North Korea recently appealed to the U.S. for food aid, suspended two years ago over a lack of transparency in the distribution and mounting tensions after the North's nuclear and missile tests.
The United Nations last month appealed for 430,000 tons of food for North Korea to feed 6 million people stricken by floods and severe winter weather. A U.N. monitoring team concluded a fact-finding mission in North Korea early last month.
Toner reiterated that any food aid will be made on humanitarian, not political, grounds.
"Our food-assistance program is, as I talked about yesterday, is done in a very objective fashion, divorced from any other policy concerns," he said. "It's consistent with our desire to aid humanitarian or provide humanitarian assistance where it's needed."
The spokesman dismissed criticism that the suspension of food aid to North Korea by South Korea and the U.S. aggravated the food situation in the North.
"It's important to recognize that North Korea is largely responsible for the situation it's in," Toner said. "It's caused by bad policies and the misallocation and mismanagement of resources.
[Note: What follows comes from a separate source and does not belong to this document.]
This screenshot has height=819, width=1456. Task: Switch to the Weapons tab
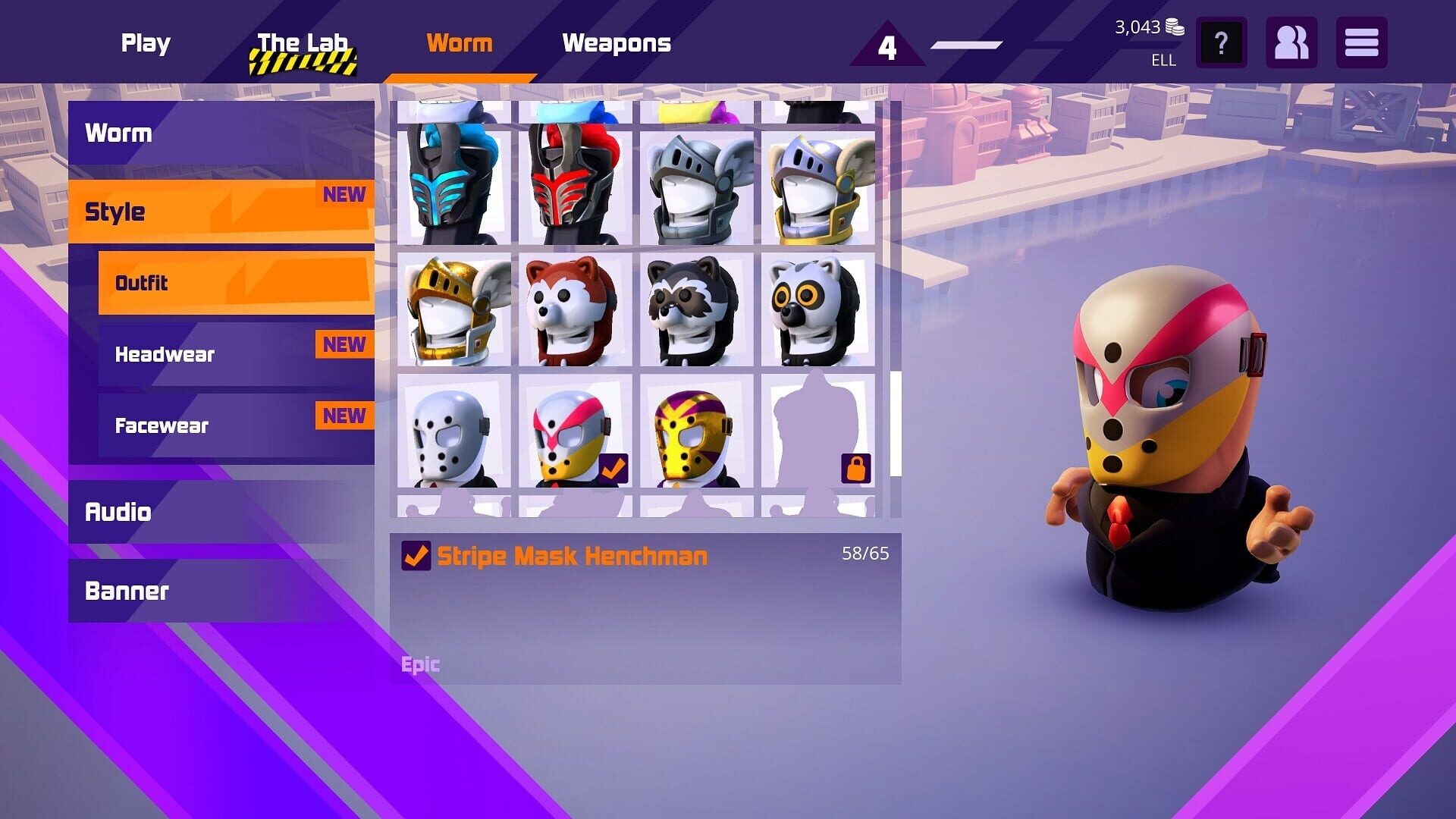617,43
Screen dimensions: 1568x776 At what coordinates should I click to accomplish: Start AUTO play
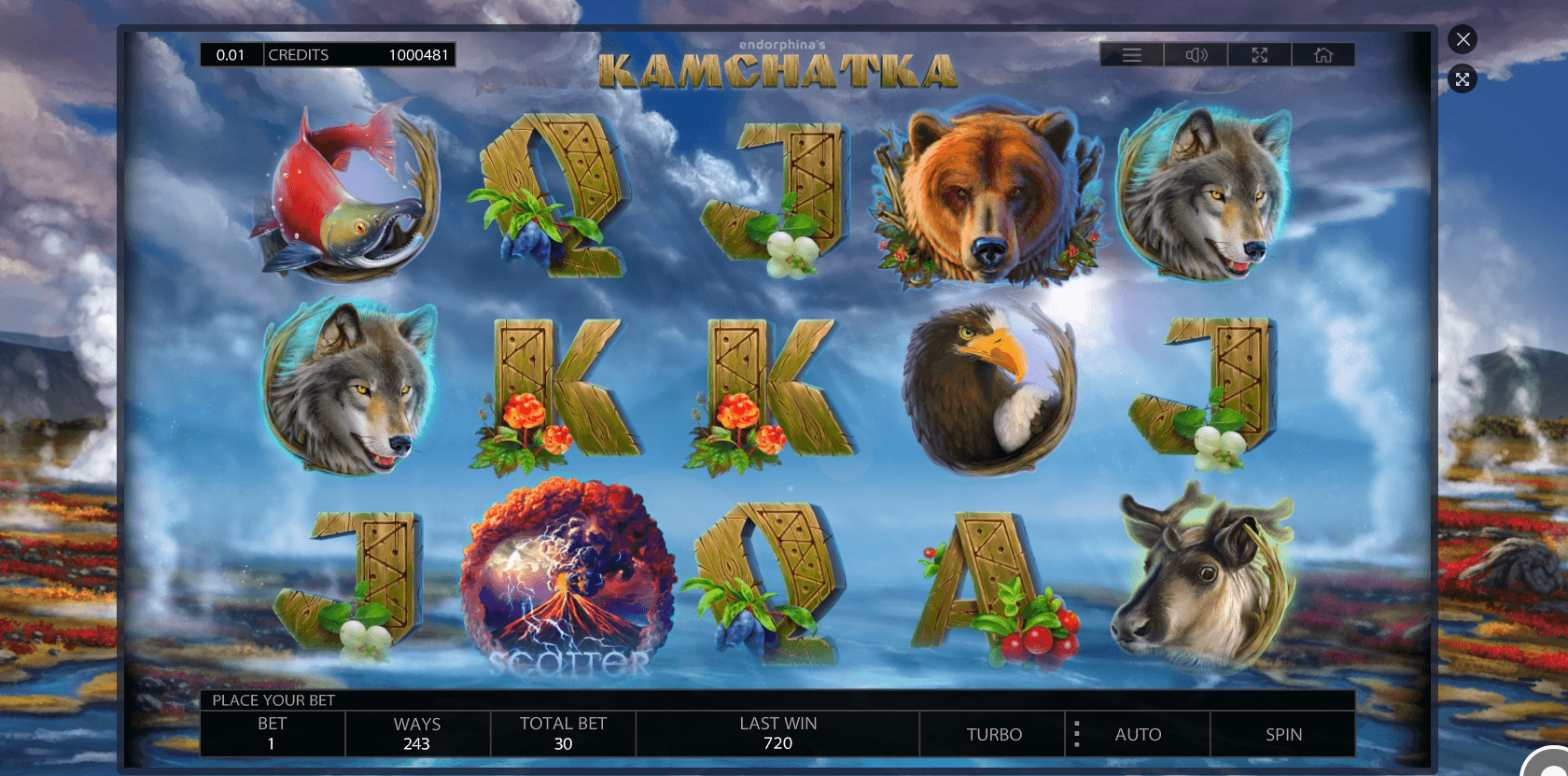1139,735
And also just to remind folks that in 2008 we did have our food assistance program kicked out of there."
South Korea appears to be more stringent in resuming food aid.
Critics say North Korea is exaggerating its food shortages to hoard food in preparation for the 100th anniversary of the birth of its late leader, Kim Il-sung, next April 15.
As a condition to providing food and reopening the six-party talks, held last in December 2008, South Korea wants the North to address its grievances over the sinking of a South Korean warship and the shelling of a border island that killed 50 people last year.
In an incremental approach toward the nuclear talks' resumption, South Korea and China recently called on North Korea to have a bilateral nuclear dialogue with South Korea and then another bilateral discussion with the U.S. ahead of any plenary session of the six-party talks. The North has not yet responded to the proposal.
Toner, meanwhile, called on China to allow the U.N. Security Council to release a report on North Korea's proliferation of missile technology.
He said the U.S. wants the report prepared by a U.N. experts' panel monitoring sanctions on North Korea to be released "so that other countries can be aware of its contents."
"North Korea's sharing of this kind of technology has long been of concern to the United States," he said. "I don't want to talk about the report specifically because it hasn't been released yet, but we continue to call for its release."
The report alleges that North Korea has continued proliferating missiles and their parts to Iran and other countries in violation of international sanctions.
The sanctions were imposed under U.N. Security Council resolutions adopted after North Korea tested nuclear bombs and test-launched ballistic missiles in 2006 and 2009.
The report has not yet been officially released due to opposition from China, North Korea's staunchest communist ally. All 15 Security Council members need to sign it before its release.
Iran has denied the report alleging it received missile technology shipments from North Korea through a third country, which diplomats say is China. Tehran insists it has sufficient technology to develop missiles on its own.
A similar report by the panel was delayed for six months until November, when China finally gave a green light to its publication.